━━━━━ Text excerpt ━━━━━

The Truth We Must Tell
I just left #AARSBL with a full heart. There is something profoundly enlivening about walking into a space filled with scholars established, emerging, and everything in between doing the work their souls must have. Every corridor felt like a reunion of callings. Every hallway carried the residue of someone’s becoming. I arrived with an ambitious schedule, but Spirit had her own itinerary.
Instead of racing from panel to panel, I found myself drifting toward the sacred work of presence offering the same care, connection, and affirmation that so many elders and co-conspirators once offered to me. There is a ministry in those in-between spaces: the quiet check-ins, the whispered encouragements, the knowing nods between people fighting similar battles within different institutions. Sometimes the most transformative panels aren’t printed in the program book; they happen around the edges of the academic machine.
And then came the book exhibit. I walked those aisles slowly, touching spines, listening for the whispers of future possibility. I could almost see The Pink Robe Chronicles on display next year—courageous, bold, womanist, steeped in sacred memory and insurgent love. I imagined readers picking it up, feeling the warmth of the stories, sensing the tension between vulnerability and resistance that animates every page. That moment of seeing one’s work among the works that shaped you is a kind of ritual, a ceremony of arrival.
But the truth is: joy was not the only thing stirring in me.
The Shadow in the Room
Academic gatherings like AAR/SBL are always double-edged. They illuminate what we love about our guilds and expose what we refuse to confront. And this year, the refusal felt louder than usual.
Because the Black theological and Africana religious academy our academy has its own Jeffrey Epstein and Ghislaine Maxwell dynamics. We know this. We whisper about it. We warn certain students privately. We tell one another to “be careful,” “be vigilant,” “don’t be alone with him,” “watch out for her.” We trade cautionary anecdotes like survival notes in an under-resourced school system.
We have built a whole ecosystem around what we cannot say out loud.
And yet, so many harm-doers are rewarded with public daps, hugs, invitations, glowing introductions, and prestigious appointments. Institutions protect them. Committees nominate them. Boards approve them. Publishers court them. And conferences platform them.
Meanwhile, the people who endure the harassment, the targeting, the stalking, the academic sabotage, or the professional threats are left to navigate a labyrinth of silence, fear, and disappointment often without support, without recourse, without repair.
The Complicity We Refuse to Name
There is another layer we rarely talk about: the women who collude with this violence.
Some collude through silence because speaking up would threaten their mobility in the industrial complex we politely call “the guild.”
Some collude because they benefit from proximity to powerful men and know their careers rise when they play the game.
Some collude because they have convinced themselves that the wounds of others are not severe enough to compromise their own access.
But silence is not neutral.
Silence is an endorsement.
Silence is a currency in corrupt ecosystems.
And we cannot build Womanist, Black feminist, Afrocentric, or liberative futures on the backs of women and femmes we allow to be harmed while we pretend not to see.
A Call Toward Accountability as Sacred Practice
I look forward to the day when:
Black men—and those who protect them—are no longer rewarded for behavior that harms our intellectual and spiritual communities.

━━━━━

- Exercise aim -
Continue the essay above on silence and harm in the Black theological academy, picking up right after its final line.

━━━━━ Recorded information ━━━━━

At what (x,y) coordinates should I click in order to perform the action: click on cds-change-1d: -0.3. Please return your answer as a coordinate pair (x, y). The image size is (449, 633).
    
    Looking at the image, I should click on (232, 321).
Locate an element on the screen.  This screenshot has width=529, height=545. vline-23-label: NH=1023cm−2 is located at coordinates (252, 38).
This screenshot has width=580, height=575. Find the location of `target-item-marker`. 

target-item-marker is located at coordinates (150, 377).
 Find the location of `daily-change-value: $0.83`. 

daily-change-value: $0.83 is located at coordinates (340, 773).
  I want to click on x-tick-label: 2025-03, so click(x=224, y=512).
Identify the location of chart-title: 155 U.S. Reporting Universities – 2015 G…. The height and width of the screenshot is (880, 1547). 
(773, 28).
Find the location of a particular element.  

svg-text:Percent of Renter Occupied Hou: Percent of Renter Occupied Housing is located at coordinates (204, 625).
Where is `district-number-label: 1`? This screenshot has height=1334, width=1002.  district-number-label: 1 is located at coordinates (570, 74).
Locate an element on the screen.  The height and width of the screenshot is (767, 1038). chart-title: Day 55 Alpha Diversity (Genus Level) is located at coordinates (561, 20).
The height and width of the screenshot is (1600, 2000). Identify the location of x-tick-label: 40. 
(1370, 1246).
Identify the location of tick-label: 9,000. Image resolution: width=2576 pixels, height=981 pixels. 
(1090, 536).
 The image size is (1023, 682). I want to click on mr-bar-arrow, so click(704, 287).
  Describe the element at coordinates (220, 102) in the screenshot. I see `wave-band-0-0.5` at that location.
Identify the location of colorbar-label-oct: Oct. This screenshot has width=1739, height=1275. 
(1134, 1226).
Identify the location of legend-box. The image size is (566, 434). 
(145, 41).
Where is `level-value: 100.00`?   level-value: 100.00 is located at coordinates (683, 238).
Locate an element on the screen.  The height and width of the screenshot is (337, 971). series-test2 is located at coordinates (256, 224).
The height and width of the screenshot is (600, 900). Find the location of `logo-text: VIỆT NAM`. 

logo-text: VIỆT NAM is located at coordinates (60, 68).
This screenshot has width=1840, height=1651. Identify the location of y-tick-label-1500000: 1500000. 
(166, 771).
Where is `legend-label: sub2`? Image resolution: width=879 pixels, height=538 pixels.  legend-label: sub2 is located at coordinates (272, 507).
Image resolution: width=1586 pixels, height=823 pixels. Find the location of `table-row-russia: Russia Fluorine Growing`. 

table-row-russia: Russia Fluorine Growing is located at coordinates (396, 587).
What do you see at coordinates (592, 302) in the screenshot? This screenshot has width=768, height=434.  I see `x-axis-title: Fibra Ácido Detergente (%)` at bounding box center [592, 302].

━━━━━

- Reply -
Institutions take seriously the testimonies of those harmed, instead of treating them like inconvenient disruptions.
Conferences proactively refuse to platform people with patterns of abuse, exploitation, or manipulation.
Silence is no longer the price of admission into “the room.”
Women and femmes who collude with silence come forward and choose accountability over access, integrity over proximity.
This is not vindictiveness.
This is not bitterness.
This is the work of liberation.
If sacred memory teaches us anything, it is that the stories we are afraid to tell become the patterns that destroy us. Womanist ethics has always reminded us that survival is communal. And Afrocentric/Afrofuturist imagination insists that the world we hope for cannot be built with the same tools that harm us now.
Tending the Future We Deserve
As I left the conference, I held both truths in my hands:
the beauty of connection, imagination, and lineage and
the urgency of confronting the violence that hides beneath our institutions’ polished veneers
We cannot keep building altars to brilliance while ignoring the bodies left behind.
We cannot preach liberation while protecting predators.
We cannot call ourselves a community if the price of belonging is someone else’s suffering.
I am committed to a future where we tell the truth.
A future where we believe the people harmed.
A future where accountability is not seen as destruction but as care.
A future where our guild is as free, just, and life-giving as the scholarship we say we value.
May we have the courage to create that future—together, out loud, and without apology.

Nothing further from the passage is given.